In a press conference, SC Public Information Office (PIO) Chief and Spokesman Atty. Theodore O. Te said that “the Court DENIED the prayer for issuance of a Temporary Restraining Order and/or Writ of Preliminary Injunction.”

Among others, the petitioners were the Council for Teachers and Staff of Colleges and Universities of the Philippines, Senator Antonio “Sonny” F. Trillanes IV, Eduardo R. Alicias, Richard Troy A. Colmenares, Alliance of Concerned Teachers (ACT) party-list Rep. Antonio Tinio and Ma. Dolores Brillantes.

Likewise, a coalition of teachers, students, parents and various organizations has asked the SC to act on their almost a year-old petition against the K-12 program, a national 12-year basic education program.

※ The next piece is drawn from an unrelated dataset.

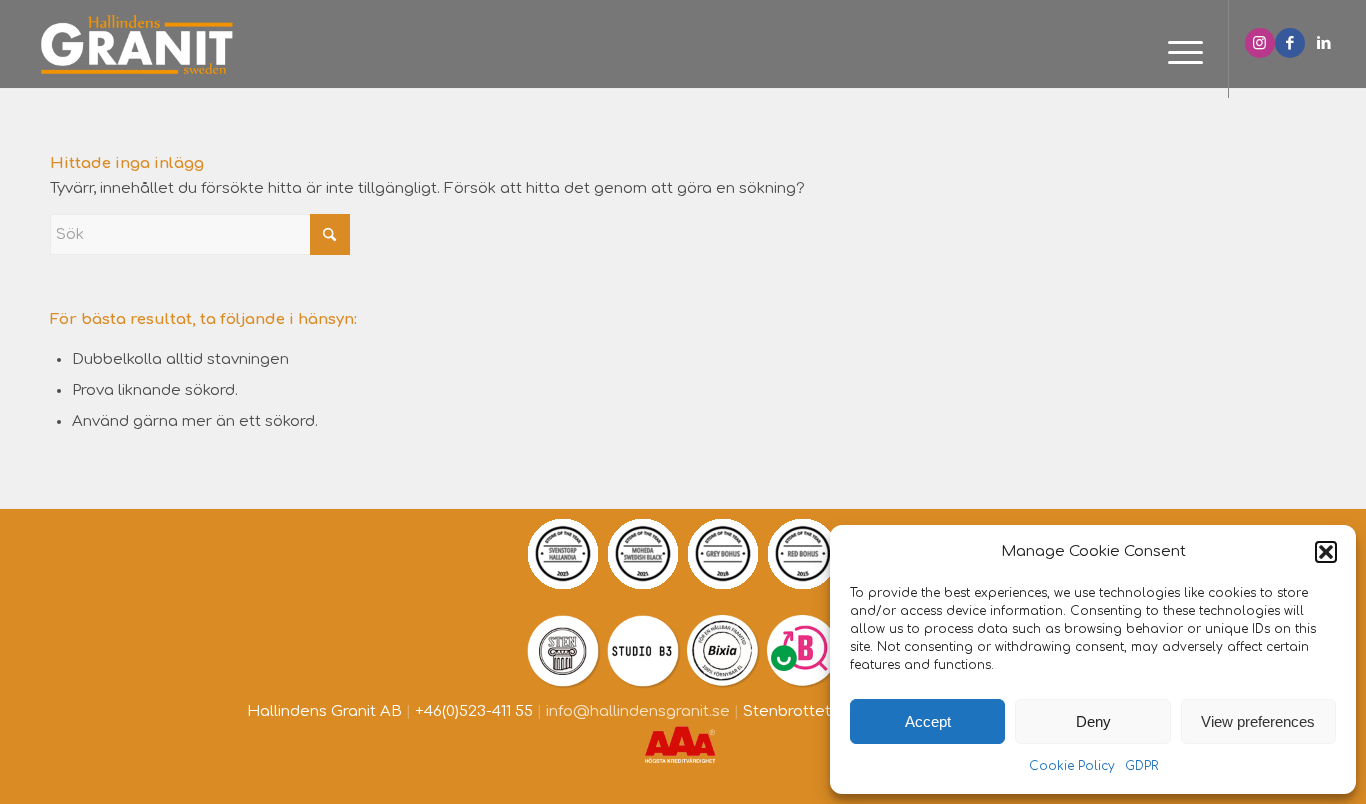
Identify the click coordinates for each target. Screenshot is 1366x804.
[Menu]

In an urgent manifestation, Coalition of K-12 whose members include Council of Teachers and Staff of College and Universities of the Philippines (CoTeSCUP) told the SC that with the looming implementation of the program, some higher educational institutions (HEI) have transferred their faculty members to senior high school without certainty if their wages will be reduced or not while other faculty members are in danger of losing their jobs.

The petitioners attached a Jan. 16, 2016 memorandum from St. Louis University and a letter dated Aug. 28, 2015 from the University of Santo Tomas (UST).

They indicated that there were school officials and employees that would be retrenched following the implementation of the K-12 program.

In UST, faculty members who wish to transfer from tertiary level to Senior High School need to undergo retooling seminars with a warning that failure to attend the seminar would mean forfeiture of any teaching slot in the Senior High School.

“These are contrary to the rights to security of tenure and academic freedom of HEI faculty members. These are also contrary to the principle of non-diminution of benefits in Article 100 of the Labor Code. These also violate the HEI faculty members’ rights to freedom of association and collective bargaining,” the petitioners told the SC.

The petitioners argued that retrenchment was only the last resort.

“Again, this violates the rights to security of tenure and to freedom of association and collective bargaining of the employees,” the petitioners said.

In their original petition, the coalition already mentioned the possibility of loss of jobs, contractualization, forced retirement and constructive dismissal.

The petitioners added that Republic Act No. 10533, or the “Enhanced Basic Education Act of 2013,” or the law which gave birth to K-12 failed to give “full protection to labor and promotion of full employment and equality of employment opportunities” as stated under the Constitution.